Homemade broths and stocks provide some wonderful health benefits. When it is made properly it can heal your gut and strengthen your bones. They provide many health benefits that commercially made stocks don’t and cost much less. The fall and winter are great times of year to make soups and stews. Stock adds great flavor to all soups and buying pre-made stock is expensive. A quart size container of organic chicken broth averages around $3.00. In a 5-quart crock pot it would cost $15.00 for commercially made (unhealthy) stock. I made a chicken stock in my 5-quart crock pot using a half organic chicken which cost $5.99. In this example it cost less than half the amount of money it would have cost to purchase commercially made stock. As you can see it is well worth the savings.
Consuming bone broth regularly may also have an added benefit by reducing or eliminating the need for some supplements. The broth contains lots of minerals plus glucosamine, chondroitin and gelatin. If you are currently taking these nutrients in pill form you may be able to reduce or eliminate the need for those supplements.
How to Make Bone Broth
- Chicken, beef, fish, or any other kind of meat – including bones, meat, joints, giblets.
- apple cider vinegar
- filtered water
- salt and pepper to taste
- a strip of kombu seaweed (optional for added trace minerals)
- vegetables (optional for flavor and added nutrients)
- herbs (optional for flavor and added nutrients)
- garlic cloves (optional for flavor and added nutrients)
Directions: Place the meat into a large crock pot or stock pot. Add 1-2 tablespoons of apple cider vinegar to the pot. Fill the pot the rest of the way with filtered water. Optional: add any vegetables, fresh or dried herbs, cloves of garlic (you can get creative here!) to flavor the stock. If using a crock pot, turn to low and let cook for 24 hours.

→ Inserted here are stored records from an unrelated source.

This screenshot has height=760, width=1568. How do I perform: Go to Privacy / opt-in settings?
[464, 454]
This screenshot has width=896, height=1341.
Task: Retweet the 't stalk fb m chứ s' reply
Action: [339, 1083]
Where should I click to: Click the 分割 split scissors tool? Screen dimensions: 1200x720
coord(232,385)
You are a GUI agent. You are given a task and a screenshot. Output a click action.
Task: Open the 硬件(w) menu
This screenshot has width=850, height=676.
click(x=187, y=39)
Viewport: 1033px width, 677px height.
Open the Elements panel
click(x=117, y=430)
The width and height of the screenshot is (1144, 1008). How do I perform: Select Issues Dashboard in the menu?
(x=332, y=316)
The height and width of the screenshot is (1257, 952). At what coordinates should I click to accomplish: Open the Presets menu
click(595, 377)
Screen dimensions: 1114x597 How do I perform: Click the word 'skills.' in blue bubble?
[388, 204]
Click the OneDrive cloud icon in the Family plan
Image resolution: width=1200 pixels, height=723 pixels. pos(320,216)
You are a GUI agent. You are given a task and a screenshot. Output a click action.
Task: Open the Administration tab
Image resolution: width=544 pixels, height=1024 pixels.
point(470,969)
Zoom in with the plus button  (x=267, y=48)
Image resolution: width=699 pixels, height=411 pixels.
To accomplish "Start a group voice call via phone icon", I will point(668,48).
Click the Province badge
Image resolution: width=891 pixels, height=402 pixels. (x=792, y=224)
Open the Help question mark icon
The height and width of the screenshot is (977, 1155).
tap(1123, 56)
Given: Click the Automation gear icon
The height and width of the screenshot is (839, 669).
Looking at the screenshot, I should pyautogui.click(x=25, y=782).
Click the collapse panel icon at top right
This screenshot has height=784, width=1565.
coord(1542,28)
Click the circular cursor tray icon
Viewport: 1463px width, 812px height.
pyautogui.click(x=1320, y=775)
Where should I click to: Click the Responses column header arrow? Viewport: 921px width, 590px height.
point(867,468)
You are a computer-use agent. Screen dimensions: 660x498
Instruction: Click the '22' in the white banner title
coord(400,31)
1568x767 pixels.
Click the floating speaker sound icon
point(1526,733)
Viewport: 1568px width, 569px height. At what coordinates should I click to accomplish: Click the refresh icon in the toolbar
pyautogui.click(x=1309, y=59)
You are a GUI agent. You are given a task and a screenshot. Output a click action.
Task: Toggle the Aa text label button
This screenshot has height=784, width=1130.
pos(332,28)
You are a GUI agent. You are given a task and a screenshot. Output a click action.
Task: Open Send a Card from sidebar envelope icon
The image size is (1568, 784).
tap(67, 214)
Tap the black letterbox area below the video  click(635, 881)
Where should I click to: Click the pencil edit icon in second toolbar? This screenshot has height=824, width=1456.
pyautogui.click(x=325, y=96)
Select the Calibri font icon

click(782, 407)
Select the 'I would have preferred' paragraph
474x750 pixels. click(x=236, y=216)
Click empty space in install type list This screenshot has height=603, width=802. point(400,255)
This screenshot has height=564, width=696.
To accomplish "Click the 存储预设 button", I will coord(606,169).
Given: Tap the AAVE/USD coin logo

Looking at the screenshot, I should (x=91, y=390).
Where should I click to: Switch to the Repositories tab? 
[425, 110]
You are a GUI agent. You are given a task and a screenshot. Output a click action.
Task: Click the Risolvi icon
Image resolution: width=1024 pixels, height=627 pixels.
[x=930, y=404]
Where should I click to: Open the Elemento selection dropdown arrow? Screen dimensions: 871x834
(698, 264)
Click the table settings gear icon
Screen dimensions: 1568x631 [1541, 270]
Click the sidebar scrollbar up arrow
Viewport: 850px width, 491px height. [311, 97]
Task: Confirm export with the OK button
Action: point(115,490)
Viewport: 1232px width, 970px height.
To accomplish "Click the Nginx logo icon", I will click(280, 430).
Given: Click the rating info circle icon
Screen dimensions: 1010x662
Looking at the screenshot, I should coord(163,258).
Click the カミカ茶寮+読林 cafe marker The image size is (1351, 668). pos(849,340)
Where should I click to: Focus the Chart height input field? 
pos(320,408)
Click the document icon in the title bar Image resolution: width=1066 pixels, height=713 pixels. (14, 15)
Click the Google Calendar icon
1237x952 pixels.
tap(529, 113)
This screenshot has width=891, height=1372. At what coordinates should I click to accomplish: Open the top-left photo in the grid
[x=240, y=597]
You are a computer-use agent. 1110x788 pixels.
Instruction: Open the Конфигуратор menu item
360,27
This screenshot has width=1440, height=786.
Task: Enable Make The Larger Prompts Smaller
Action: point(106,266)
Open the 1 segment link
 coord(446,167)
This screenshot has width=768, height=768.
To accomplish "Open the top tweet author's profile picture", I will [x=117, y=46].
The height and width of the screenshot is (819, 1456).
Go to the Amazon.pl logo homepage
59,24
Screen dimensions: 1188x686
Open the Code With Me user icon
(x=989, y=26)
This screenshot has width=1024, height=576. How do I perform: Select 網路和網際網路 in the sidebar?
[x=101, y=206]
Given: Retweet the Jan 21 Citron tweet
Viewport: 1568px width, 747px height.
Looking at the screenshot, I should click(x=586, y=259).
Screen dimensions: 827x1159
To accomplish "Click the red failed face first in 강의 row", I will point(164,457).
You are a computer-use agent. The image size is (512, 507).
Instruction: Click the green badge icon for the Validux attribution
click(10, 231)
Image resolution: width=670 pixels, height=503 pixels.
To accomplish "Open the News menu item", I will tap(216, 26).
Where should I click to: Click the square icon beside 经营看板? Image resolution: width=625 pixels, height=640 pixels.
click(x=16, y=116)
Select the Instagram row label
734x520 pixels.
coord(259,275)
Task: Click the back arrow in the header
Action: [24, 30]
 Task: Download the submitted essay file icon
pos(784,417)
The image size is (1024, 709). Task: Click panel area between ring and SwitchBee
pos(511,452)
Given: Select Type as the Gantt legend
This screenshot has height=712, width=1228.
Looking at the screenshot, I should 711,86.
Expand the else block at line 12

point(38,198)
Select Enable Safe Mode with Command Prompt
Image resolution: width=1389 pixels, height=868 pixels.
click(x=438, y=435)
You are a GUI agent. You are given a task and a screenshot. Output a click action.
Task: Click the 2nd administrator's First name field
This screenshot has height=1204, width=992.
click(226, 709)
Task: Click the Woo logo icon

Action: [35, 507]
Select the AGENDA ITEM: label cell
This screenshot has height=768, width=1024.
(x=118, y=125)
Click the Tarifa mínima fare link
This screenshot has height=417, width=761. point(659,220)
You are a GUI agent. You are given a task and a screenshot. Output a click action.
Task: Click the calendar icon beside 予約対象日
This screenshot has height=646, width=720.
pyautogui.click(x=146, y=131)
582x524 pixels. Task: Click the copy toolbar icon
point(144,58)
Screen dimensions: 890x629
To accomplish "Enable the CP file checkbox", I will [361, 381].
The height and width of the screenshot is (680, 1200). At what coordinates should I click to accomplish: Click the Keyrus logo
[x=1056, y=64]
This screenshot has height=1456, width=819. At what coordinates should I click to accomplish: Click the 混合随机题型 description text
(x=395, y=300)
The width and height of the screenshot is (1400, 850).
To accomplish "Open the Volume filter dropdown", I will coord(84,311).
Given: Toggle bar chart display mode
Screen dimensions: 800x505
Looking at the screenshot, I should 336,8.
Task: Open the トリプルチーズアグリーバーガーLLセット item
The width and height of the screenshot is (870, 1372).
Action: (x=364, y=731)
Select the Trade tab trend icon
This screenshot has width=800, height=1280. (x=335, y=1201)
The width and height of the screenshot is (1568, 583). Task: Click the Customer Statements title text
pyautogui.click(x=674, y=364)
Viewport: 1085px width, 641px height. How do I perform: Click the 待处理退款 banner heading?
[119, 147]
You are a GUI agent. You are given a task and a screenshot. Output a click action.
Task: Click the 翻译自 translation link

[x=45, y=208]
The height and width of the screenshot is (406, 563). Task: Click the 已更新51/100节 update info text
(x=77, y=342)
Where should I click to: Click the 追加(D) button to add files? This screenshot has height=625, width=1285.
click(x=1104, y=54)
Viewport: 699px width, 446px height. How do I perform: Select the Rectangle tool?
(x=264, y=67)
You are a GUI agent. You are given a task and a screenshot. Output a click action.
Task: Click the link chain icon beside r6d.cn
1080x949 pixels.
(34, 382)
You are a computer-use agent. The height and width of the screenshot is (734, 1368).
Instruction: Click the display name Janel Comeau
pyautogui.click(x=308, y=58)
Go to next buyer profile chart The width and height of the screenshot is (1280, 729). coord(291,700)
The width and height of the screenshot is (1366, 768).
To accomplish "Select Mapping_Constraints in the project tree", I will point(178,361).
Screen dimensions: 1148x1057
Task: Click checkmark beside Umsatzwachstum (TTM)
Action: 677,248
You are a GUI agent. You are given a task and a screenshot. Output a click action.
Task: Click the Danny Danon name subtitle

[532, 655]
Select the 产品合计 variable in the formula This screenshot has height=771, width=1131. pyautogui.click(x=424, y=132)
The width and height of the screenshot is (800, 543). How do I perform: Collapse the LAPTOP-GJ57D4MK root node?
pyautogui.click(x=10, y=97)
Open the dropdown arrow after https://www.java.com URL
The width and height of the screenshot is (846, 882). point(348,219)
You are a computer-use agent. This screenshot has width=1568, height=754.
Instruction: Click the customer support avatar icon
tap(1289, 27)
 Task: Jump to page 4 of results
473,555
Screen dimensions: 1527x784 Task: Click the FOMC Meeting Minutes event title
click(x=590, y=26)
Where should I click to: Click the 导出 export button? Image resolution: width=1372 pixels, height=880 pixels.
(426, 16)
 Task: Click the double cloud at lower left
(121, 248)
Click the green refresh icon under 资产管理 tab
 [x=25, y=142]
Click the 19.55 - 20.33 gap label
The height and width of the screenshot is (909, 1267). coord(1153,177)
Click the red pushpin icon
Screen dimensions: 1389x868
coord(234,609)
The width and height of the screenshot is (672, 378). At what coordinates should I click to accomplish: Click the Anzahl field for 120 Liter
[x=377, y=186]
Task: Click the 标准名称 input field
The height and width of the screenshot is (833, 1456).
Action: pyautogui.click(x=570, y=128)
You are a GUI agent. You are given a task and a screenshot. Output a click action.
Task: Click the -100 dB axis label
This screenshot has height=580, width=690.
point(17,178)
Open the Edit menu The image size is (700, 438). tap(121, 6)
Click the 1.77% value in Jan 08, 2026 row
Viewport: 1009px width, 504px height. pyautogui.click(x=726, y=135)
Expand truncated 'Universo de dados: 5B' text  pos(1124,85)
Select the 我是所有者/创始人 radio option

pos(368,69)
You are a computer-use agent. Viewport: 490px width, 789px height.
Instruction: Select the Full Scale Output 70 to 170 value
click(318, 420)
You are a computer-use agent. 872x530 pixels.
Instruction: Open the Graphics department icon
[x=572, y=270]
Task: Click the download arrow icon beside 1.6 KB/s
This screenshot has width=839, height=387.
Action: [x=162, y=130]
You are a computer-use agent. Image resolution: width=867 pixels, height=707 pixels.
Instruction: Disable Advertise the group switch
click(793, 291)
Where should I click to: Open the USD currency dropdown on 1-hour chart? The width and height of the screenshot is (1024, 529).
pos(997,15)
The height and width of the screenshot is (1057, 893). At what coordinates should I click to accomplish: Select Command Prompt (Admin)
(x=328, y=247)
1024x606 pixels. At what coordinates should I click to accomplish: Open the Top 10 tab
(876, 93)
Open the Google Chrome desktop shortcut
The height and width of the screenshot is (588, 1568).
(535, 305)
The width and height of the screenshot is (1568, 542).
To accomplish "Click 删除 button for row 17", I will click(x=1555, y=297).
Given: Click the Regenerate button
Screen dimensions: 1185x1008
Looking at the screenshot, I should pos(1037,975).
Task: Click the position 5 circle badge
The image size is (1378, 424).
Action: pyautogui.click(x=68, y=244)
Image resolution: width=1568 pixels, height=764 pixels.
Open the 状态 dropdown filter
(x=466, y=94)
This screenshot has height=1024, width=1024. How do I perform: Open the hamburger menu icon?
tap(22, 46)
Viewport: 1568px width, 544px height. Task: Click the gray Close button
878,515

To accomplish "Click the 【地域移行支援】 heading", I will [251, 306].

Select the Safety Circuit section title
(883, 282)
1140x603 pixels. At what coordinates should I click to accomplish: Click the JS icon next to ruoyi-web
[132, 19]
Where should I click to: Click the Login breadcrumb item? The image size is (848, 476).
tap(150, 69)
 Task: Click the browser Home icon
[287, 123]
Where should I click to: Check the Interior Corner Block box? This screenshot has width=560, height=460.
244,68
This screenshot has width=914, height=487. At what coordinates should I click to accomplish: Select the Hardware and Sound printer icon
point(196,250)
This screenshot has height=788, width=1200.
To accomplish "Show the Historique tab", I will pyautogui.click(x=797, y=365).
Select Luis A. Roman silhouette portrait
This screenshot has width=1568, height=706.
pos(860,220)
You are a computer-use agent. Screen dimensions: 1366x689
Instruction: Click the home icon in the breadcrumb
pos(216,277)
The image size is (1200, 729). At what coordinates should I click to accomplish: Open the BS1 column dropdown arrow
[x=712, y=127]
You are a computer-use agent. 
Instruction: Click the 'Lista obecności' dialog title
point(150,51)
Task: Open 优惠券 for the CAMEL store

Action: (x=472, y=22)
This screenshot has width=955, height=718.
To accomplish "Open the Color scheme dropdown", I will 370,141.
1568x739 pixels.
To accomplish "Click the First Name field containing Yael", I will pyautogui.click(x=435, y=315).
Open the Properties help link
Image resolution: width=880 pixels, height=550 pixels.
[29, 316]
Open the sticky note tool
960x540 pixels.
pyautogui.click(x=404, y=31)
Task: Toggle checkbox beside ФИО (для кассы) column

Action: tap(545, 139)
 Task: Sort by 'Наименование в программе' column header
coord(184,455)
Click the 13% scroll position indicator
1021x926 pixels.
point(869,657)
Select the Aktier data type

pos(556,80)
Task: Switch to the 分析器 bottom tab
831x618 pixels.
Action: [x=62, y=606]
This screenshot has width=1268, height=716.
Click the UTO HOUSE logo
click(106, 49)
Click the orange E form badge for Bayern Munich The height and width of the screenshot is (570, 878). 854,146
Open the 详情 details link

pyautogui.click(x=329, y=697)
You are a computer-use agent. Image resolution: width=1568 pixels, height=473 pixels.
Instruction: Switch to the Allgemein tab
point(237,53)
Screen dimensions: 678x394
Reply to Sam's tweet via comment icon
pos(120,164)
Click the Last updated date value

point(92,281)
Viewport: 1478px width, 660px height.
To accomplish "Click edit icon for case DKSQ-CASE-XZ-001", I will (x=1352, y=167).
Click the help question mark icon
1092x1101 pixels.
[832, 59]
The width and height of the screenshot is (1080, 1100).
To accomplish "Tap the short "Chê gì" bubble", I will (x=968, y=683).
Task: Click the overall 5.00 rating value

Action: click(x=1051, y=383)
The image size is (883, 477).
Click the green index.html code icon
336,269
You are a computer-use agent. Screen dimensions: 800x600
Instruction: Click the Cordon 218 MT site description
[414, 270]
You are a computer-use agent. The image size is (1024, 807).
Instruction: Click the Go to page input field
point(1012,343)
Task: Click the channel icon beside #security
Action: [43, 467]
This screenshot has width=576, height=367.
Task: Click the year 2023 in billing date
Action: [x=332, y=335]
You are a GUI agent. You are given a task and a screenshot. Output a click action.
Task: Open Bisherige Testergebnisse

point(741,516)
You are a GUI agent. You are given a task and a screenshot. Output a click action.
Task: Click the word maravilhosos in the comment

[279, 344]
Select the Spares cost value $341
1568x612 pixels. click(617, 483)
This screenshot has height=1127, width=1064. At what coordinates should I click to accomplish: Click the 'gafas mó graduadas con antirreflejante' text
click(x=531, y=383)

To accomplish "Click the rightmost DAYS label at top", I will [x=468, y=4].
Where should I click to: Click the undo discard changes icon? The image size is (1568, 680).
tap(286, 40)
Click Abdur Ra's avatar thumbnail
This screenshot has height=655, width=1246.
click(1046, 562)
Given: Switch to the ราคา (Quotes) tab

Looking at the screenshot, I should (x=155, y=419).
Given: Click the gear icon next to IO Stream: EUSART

If using a stock pot, bring water to boil and then reduce heat and allow simmering for a minimum of 8-24 hours. The longer you let it cook, the more health benefits you will receive in your stock. That’s it! This will last a few days in the fridge and 6-12 months in the freezer.
To make life easy, freeze containers of stock in small portions ready for use in recipes. It is great to have a lot of stock on hand in the freezer for when you need it to make soups, beans, rice, sauces, gravies and anything else you can create.
Do you make homemade broth? What are your favorite recipes? Do you have any tips or tricks to share?